La dolorosissima vicenda che in questi giorni ha scosso tutti mi ha fatto tornare in mente una ragazza che conobbi e frequentai per un periodo molti decenni fa, quando ero poco più che adolescente.
Un pomeriggio, mentre si parlava delle proprie aspirazioni, mi disse: «Sai, ho paura a guardarmi dentro perché ho orrore di ciò che potrei vedere».
Non so perché fosse così severa con se stessa: quella frase (che lasciava trasparire sofferenza) mi aveva spaventato e non indagai né quel pomeriggio né successivamente.

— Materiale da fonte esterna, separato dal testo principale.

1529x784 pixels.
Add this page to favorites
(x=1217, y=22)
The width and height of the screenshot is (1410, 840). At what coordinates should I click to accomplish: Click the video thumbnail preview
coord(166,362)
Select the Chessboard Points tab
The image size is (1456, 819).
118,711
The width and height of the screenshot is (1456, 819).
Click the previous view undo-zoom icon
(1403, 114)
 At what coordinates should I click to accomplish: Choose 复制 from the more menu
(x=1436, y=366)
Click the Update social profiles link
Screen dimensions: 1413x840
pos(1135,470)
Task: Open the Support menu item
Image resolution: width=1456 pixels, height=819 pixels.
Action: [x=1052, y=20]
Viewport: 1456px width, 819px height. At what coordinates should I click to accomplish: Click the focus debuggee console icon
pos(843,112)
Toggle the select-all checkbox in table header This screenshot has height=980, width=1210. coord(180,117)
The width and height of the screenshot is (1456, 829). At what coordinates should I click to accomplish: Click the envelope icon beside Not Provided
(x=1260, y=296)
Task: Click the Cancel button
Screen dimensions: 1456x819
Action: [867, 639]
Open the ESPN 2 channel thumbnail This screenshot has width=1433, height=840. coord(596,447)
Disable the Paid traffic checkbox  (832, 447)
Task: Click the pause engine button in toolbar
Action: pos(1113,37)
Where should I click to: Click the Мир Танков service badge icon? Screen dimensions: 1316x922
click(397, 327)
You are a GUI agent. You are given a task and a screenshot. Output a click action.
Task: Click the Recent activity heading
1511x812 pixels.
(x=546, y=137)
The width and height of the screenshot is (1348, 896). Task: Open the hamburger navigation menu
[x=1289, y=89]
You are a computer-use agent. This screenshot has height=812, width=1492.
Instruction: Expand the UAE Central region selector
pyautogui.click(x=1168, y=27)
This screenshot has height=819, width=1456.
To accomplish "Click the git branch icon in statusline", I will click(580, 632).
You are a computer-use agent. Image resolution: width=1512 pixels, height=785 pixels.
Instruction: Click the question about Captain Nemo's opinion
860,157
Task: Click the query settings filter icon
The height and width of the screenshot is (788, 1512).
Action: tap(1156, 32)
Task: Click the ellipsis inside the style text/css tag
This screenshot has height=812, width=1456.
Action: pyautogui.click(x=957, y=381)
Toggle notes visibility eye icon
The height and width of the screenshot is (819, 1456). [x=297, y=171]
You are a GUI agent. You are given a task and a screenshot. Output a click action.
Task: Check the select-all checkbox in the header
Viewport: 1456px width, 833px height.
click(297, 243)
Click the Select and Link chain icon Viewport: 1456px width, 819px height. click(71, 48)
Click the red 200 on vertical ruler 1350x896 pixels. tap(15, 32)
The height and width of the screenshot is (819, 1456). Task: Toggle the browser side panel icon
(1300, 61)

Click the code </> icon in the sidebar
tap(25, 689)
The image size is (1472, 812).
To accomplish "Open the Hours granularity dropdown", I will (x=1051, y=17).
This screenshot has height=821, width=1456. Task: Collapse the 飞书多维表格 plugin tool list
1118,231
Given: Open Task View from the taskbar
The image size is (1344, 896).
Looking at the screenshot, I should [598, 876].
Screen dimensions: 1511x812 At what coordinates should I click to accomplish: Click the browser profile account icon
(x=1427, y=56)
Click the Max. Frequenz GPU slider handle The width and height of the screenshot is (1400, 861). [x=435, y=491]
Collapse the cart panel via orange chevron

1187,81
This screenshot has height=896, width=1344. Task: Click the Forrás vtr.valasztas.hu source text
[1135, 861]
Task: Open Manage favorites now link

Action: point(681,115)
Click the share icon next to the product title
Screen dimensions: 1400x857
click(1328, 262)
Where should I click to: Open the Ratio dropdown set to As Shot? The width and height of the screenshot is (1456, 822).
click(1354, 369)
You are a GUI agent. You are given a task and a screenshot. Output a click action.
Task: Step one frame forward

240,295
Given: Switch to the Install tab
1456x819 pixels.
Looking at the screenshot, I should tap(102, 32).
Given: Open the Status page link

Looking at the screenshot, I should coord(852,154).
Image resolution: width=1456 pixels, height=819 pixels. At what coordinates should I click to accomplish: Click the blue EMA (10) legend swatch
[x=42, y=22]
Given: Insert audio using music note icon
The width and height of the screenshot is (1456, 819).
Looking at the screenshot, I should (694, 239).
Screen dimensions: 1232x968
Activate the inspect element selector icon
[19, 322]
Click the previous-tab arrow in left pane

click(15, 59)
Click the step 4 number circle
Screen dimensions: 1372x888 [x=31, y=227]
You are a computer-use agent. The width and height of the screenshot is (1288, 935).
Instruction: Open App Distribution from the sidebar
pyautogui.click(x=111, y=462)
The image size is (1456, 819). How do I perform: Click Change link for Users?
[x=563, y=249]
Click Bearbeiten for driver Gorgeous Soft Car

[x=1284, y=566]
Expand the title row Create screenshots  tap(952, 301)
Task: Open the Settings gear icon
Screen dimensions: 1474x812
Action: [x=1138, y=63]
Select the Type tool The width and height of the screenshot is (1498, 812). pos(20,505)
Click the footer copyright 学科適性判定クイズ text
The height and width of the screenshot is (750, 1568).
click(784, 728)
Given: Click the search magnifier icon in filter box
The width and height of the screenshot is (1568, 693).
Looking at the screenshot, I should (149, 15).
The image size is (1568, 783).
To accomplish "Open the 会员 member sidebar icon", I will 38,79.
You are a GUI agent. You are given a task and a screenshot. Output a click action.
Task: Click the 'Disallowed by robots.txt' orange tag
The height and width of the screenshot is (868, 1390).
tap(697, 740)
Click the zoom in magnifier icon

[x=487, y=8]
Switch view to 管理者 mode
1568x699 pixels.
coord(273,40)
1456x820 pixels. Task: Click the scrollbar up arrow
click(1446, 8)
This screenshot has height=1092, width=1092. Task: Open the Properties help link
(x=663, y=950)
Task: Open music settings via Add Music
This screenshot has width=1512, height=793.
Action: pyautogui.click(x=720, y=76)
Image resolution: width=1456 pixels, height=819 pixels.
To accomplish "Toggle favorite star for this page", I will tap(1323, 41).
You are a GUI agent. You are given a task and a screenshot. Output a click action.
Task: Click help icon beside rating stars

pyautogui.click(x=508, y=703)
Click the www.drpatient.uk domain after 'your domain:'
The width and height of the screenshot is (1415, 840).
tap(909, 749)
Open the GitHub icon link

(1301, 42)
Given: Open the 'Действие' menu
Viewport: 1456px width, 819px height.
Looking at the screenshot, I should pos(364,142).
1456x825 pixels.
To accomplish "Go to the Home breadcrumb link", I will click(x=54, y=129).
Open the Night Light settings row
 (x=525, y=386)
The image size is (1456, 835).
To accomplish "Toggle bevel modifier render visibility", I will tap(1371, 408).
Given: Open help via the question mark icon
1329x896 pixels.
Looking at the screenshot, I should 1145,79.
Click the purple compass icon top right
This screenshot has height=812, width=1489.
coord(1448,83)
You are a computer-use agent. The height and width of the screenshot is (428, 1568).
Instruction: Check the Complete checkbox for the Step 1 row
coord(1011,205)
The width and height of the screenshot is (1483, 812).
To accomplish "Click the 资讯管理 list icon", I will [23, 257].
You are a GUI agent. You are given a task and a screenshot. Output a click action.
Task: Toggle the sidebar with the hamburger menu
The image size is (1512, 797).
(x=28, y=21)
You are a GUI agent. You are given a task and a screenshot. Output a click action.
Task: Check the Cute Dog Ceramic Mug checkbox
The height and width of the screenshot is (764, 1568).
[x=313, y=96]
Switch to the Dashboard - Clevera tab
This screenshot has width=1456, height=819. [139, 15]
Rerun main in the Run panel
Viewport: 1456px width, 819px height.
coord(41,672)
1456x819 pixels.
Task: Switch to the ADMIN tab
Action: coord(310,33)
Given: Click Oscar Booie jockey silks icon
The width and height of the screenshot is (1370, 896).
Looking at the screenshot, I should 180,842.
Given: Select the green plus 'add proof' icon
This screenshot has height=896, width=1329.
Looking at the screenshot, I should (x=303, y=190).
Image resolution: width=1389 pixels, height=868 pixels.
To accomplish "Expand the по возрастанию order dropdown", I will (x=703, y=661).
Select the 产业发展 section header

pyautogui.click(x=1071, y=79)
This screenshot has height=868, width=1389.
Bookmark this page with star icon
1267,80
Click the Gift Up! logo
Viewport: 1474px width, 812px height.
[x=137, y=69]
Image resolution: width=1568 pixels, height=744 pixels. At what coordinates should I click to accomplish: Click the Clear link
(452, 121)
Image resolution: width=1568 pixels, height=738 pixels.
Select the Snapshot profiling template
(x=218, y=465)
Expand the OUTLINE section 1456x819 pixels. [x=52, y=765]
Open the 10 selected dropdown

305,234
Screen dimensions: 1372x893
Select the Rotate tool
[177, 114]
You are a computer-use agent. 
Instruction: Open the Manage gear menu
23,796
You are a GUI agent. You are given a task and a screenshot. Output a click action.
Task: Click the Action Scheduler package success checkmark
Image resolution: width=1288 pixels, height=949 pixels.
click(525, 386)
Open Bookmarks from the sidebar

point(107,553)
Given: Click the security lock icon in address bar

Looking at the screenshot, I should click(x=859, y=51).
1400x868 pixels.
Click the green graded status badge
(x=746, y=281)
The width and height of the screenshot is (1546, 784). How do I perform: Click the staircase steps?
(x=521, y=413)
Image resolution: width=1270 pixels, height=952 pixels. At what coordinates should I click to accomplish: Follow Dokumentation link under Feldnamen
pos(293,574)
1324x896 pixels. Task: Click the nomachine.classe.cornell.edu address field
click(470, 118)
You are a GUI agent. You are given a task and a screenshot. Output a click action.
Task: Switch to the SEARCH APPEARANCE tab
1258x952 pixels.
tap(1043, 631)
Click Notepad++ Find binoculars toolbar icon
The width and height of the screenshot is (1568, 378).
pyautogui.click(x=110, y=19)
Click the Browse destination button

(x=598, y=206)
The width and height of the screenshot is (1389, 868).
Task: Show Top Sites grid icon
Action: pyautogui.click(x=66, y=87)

Ma a quella frase ho ripensato spesso perché mi aveva fatto capire che nelle relazioni (oggi sento parlare di «educazione alle relazioni») la cosa più importante è la relazione con se stessi. E non solo perché per stare bene con gli altri occorre innanzitutto stare bene da soli. Ma perché occorre imparare (e, quindi, qualcuno lo deve insegnare: una delle responsabilità dei genitori) a guardarsi dentro. E imparare che se dentro di sé si vedono o si ha paura di vedere abissi spaventosi (di quelli che possono condurre ad uccidere, per esempio, perché non si è in grado di controllare la propria aggressività) è bene non far finta di nulla e correre ai ripari. Imparando a chiedere aiuto. Imparando ad aiutare se stessi prima di precipitare davvero nell’abisso coinvolgendo altre persone che hanno tutto il diritto di vivere la propria vita.
Detto in altre parole: possiamo imparare a capire chi siamo per trovare il modo di dare un contenuto pieno e appagante ai rapporti affettivi. Con questa prospettiva il potere non c’entra nulla.